By Sophie King
Scientists have discovered a breakthrough in “chemical surgery” that will be able to correct a type of genetic mutation in DNA behind a host of diseases.
Hope of potential treatment for a number of diseases has been brought by fresh DNA base editing because of a single genetic ‘misspelling’.
Scientists are positive that this new approach could offer new ways to understand certain human genetic disease by correcting mutations in a patient’s body.
Humans have tens of thousands genetic variations that are linked with disease and a large proportion of these arise because of a genetic “misspelling”.
To explain this further, it means that there is an error in one of the parts of the DNA double helix.
Pairs of molecules known as “bases” come in four forms dubbed as A (adenine), T (Thymine), C (Cytosine) and G (Guanine), which every living being is made up of.
However, about half of the known point mutations that are linked to diseases are down to the bases being mixed up – bases that are meant to be G become A and their corresponding pair being T instead of C.
Luckily, scientists can now say that these errors can be fixed using a process called “base editing”, turning the bases from A back to G, and T back to C.
Base editing is the process in which scientists have said they will now be able to fix the errors in a process, which will turn A bases back to G and T bases back to C. This will be done by using a modified version of the gene editing tool Crispr-Cas9.
The traditional Crispr-Cas9 has fewer advantages compared to the modified version.
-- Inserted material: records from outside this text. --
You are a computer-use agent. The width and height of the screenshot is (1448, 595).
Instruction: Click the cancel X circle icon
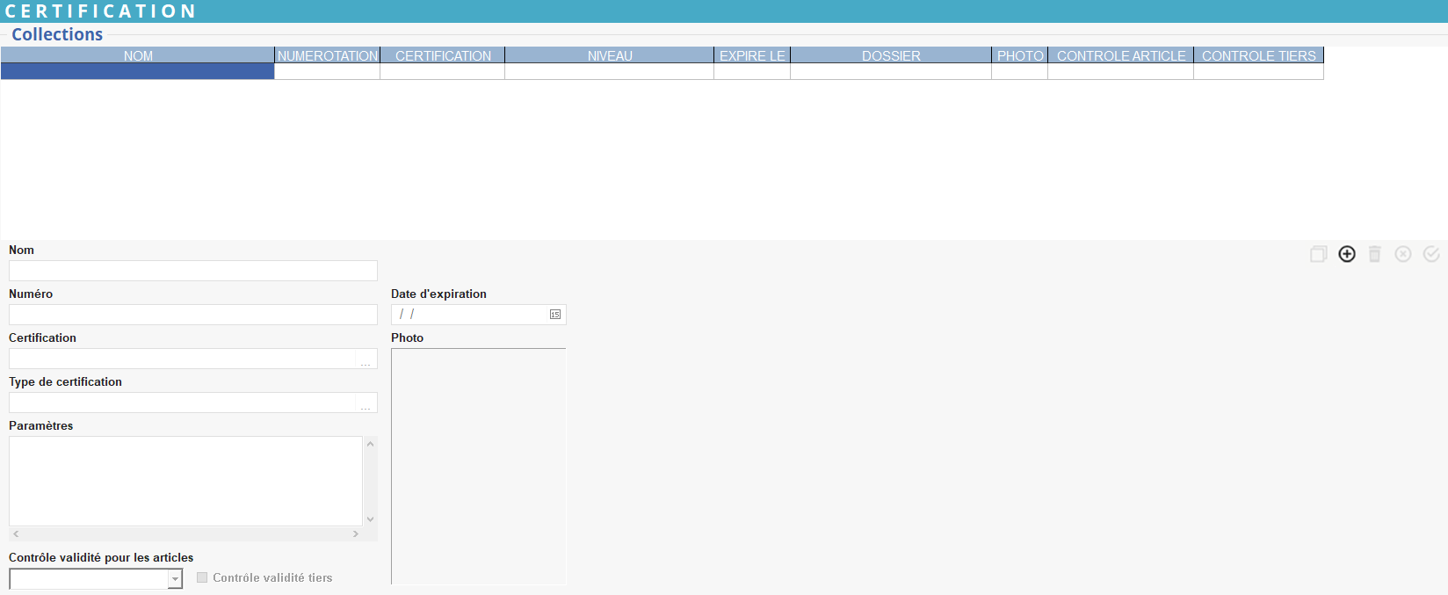tap(1403, 254)
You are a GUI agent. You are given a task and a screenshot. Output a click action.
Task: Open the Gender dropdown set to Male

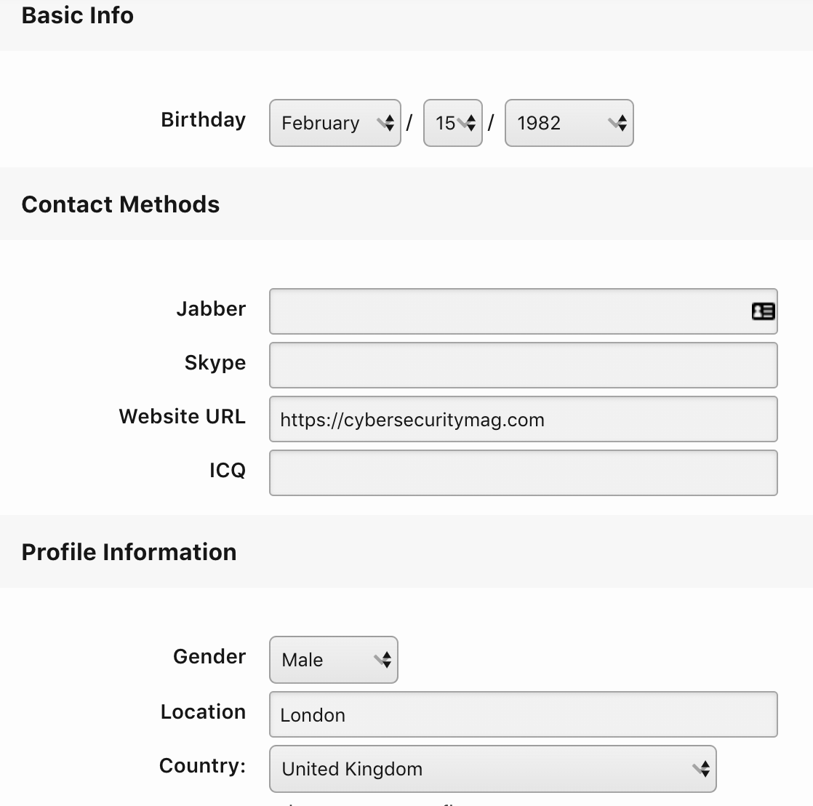[x=334, y=660]
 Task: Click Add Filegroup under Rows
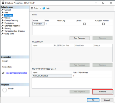click(79, 38)
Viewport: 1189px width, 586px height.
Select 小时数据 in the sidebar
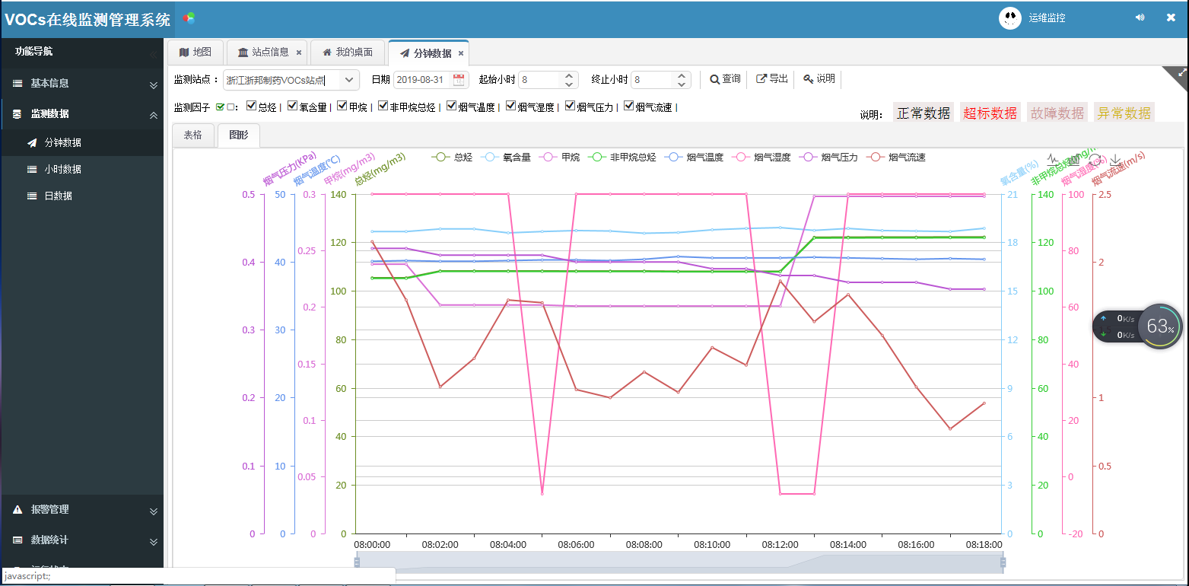(x=63, y=169)
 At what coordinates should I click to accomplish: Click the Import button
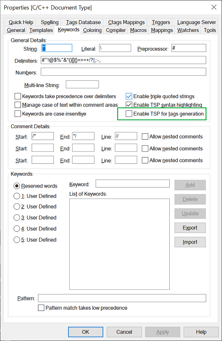pos(190,242)
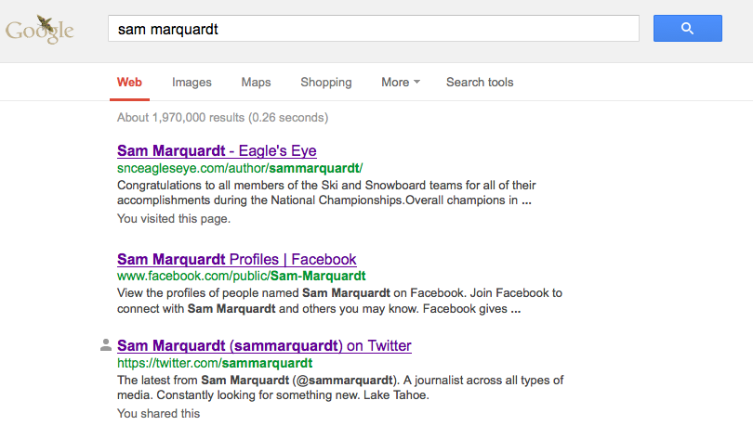This screenshot has width=753, height=439.
Task: Click the search box containing sam marquardt
Action: (x=373, y=29)
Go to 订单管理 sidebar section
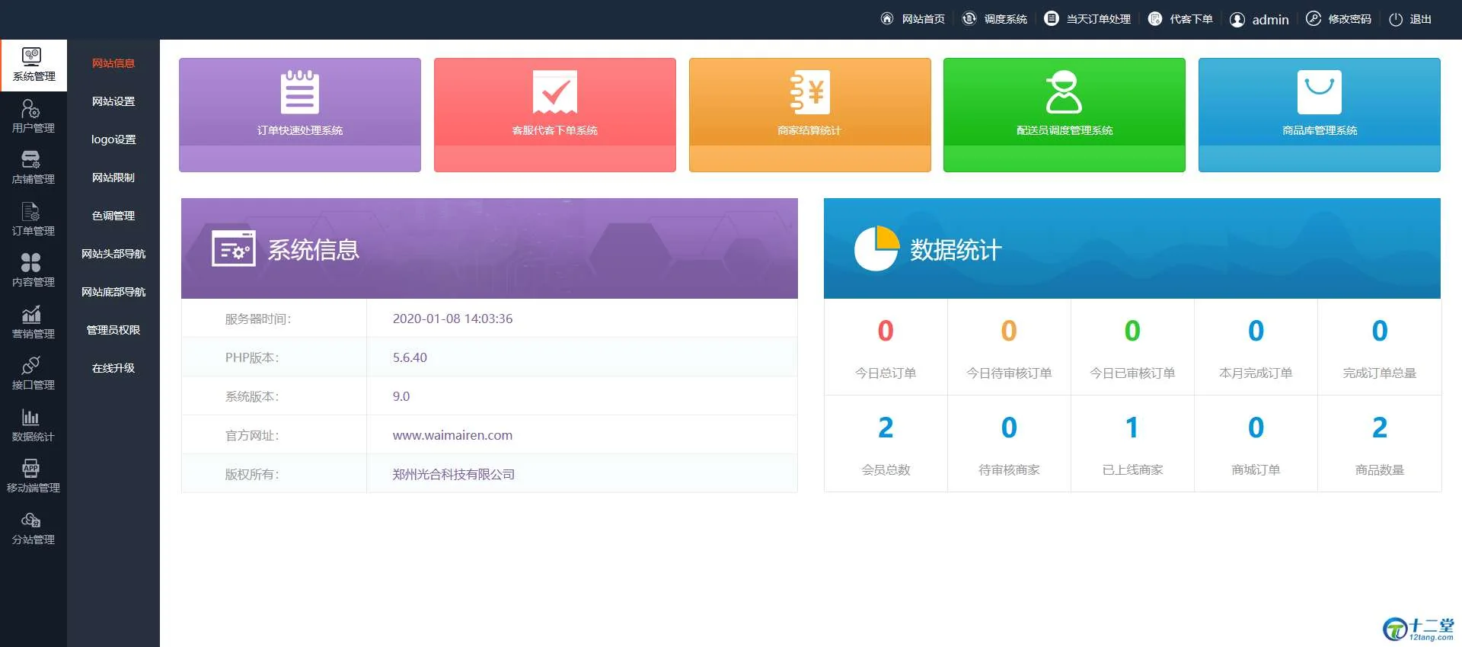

The newer version is less prone to problems of random insertions or deletions and works well in adult cells.
Mr David Liu, co-author of the new research from the Broad Institute of MIT and Harvard explains that he and other scientists are using base editing to try to study potential future therapeutic treatments for varying diseases.
However more work will be needed to “cure” disease, Liu Warns, “there are many additional steps beyond simply making the mutation that may be needed to treat disease.”
Developmental geneticist, Robin Lovell-Badge explains, “Many genetic diseases are due to mutations where a single base pair has been substituted for another.”
He says that it makes new base editing methods worth great value to make disease models and to hopefully correct genetic disease.
Darren griffin, a geneticist at the University of Kent, has suggested that the research could lead to improvements in cultures for embryos which might improve IVF. However, he also stated that it is less likely to be used to fix genetic errors in human embryos destined for birth. This is because embryo screening can already allow doctors to select embryos without harmful mutations.
Nevertheless, Liu says hopefully DNA base editing will enable an especially broad set of potential research and therapeutic applications in the future.